Para mim
1 Presente indesejado
A maior parte do tempo eu posso descrever mais como a ausência de sentimentos positivos do que a presença de sentimentos negativos. Como se fosse um constante tédio em que nada realmente acontece, e pra falar a verdade é bem assim que as coisas funcionam mesmo. Mas óbvio que nem sempre é desse jeito, de vez em quando eu diria que o que predomina na minha vida é um gigantesco sinal de interrogação. Eu queria que pudesse ser como uma série de perguntas feitas pela curiosidade de uma criança atiçada, como imagino que já deve ter sido em algum momento que hoje eu não me recorde mais, mas que ainda considero como algo importante. Não sei bem como expressar, mas acho que pode se encaixar como uma série de perguntas que se resumem a: e agora?
É como se eu constante quisesse voltar a viver meu passado, enquanto ao mesmo tempo fico apavorado ou irritado com meu futuro e simplesmente não sentisse que existe um presente. Acho que esse deveria ser o momento mais importante pra alguém, viva o agora e se preocupe com o resto depois. Mas e quando você se preocupa com o resto depois e mesmo assim não consegue viver o agora? Acho que é bem um dilema porque quando o resto chegar você não vai mais se importar com ele também, e esse ciclo continua por tempo indeterminado.
A pior parte não é saber do porquê eu me sinto assim, não entender nada do que acontece comigo e tendo como única certeza um saudoso passado, mas é saber que existe algum outro motivo pra me sentir confuso com minha vida e sem expectativas de boas coisas daqui pra frente. Existe algo a mais, algo que realmente seja o motivo do que eu vou chamar de vazio mesmo não achando que essa seja a melhor palavra pra isso, mas agora e por tempo indeterminado eu realmente não sei o que é ou como explicar.

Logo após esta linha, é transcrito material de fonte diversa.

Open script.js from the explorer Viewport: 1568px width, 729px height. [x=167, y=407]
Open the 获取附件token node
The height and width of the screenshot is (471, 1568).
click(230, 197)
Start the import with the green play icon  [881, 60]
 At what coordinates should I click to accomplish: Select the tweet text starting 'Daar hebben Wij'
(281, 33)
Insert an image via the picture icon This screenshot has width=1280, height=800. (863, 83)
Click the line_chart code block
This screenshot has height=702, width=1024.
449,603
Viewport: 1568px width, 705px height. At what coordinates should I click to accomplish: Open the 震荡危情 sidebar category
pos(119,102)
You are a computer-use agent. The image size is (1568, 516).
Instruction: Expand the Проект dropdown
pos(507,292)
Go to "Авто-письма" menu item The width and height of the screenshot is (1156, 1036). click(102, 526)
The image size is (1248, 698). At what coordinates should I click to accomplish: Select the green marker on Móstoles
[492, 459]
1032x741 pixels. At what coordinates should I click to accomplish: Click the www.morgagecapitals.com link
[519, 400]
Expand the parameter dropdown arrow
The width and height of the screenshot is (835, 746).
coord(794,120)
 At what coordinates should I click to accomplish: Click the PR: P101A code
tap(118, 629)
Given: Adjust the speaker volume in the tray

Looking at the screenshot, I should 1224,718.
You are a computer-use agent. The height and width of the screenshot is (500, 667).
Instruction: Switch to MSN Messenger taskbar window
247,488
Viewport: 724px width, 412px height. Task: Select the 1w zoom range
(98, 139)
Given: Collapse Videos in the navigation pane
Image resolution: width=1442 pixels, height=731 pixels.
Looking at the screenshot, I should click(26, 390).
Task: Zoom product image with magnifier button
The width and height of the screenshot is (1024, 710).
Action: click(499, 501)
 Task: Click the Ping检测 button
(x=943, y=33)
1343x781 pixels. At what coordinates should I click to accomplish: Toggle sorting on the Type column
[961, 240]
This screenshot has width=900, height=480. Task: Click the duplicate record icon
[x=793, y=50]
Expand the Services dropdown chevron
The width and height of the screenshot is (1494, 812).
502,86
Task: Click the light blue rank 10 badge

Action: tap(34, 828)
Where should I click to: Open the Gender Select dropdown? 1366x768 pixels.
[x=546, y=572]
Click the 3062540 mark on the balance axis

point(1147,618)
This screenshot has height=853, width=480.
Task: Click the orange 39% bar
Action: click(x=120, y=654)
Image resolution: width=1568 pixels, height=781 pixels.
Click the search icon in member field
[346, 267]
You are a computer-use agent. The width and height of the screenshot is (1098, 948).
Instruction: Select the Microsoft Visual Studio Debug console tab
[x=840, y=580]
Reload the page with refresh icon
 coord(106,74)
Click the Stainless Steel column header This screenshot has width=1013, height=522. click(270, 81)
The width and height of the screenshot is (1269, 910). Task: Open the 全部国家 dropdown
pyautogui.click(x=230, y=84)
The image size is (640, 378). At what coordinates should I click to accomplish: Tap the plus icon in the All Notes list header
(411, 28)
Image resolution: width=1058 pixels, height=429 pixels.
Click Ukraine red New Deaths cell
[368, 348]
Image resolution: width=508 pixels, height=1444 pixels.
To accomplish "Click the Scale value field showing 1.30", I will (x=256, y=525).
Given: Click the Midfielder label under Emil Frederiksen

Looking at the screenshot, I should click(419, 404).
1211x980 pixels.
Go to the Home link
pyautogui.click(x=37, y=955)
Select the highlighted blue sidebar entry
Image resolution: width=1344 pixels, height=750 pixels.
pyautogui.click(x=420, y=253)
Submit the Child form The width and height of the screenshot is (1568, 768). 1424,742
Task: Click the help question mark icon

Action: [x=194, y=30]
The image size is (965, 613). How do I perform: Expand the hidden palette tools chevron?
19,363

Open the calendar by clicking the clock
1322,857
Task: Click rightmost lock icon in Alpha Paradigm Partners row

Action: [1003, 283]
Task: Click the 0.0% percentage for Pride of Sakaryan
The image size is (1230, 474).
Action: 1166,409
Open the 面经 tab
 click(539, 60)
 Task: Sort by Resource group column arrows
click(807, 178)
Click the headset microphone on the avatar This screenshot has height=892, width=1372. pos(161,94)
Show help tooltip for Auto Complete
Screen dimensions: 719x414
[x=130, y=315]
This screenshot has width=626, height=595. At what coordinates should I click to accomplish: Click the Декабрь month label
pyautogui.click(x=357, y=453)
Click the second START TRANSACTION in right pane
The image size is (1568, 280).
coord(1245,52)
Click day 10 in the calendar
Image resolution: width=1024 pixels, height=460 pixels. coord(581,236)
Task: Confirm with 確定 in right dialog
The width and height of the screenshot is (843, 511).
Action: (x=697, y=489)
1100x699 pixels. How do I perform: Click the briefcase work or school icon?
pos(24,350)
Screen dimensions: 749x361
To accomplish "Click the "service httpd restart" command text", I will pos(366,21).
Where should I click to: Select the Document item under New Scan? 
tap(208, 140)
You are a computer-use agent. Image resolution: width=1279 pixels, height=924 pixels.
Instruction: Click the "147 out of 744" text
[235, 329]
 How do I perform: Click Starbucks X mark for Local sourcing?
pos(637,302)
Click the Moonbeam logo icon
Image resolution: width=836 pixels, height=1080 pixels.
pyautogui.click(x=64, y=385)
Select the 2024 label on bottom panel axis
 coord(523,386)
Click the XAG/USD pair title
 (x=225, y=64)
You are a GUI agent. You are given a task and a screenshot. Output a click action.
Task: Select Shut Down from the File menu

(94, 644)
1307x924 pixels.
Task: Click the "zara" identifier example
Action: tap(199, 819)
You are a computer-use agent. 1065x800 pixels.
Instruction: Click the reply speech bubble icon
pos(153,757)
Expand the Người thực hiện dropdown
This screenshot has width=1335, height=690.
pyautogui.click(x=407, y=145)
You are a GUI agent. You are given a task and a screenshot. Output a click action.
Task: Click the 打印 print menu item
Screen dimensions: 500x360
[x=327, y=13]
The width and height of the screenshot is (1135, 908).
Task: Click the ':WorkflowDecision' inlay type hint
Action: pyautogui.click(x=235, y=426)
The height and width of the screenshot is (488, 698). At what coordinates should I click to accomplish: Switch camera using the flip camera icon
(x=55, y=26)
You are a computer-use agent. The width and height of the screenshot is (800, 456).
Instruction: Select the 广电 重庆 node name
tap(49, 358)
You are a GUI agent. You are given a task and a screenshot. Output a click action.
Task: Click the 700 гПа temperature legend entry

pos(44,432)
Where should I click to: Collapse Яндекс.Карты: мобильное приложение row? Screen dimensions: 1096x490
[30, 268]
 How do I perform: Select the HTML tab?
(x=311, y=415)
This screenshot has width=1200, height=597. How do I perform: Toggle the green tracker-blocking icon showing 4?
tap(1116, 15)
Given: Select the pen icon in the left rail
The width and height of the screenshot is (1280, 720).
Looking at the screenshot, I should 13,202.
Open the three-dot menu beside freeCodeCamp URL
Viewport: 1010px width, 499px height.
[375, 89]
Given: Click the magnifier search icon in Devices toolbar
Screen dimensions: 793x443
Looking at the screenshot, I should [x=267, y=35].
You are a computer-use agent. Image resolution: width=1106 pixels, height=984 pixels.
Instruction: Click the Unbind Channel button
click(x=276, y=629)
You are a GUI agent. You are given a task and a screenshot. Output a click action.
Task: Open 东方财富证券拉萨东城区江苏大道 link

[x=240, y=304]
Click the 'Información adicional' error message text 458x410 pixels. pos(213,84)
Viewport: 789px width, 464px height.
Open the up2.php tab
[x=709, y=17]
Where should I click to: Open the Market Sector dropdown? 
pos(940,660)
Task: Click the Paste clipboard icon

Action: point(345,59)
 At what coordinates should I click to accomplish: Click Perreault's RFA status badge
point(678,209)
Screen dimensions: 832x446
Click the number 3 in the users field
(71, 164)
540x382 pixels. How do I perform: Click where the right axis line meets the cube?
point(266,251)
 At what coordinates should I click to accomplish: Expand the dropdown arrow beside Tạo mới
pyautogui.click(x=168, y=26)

Provavelmente não me expressei bem, o que não seria novidade nem pra mim nem pra ninguém, mas acho que de pouco em pouco colocando essas coisa pra fora e compartilhando com pessoas que não conheço eu vou (mesmo que um pouquinho só) conhecer melhor a mim mesmo. E se esse não for o primeiro passo, então eu não sei o que seria. Por enquanto é o fio de esperança que eu ainda tenho, e não pretendo me largar dele.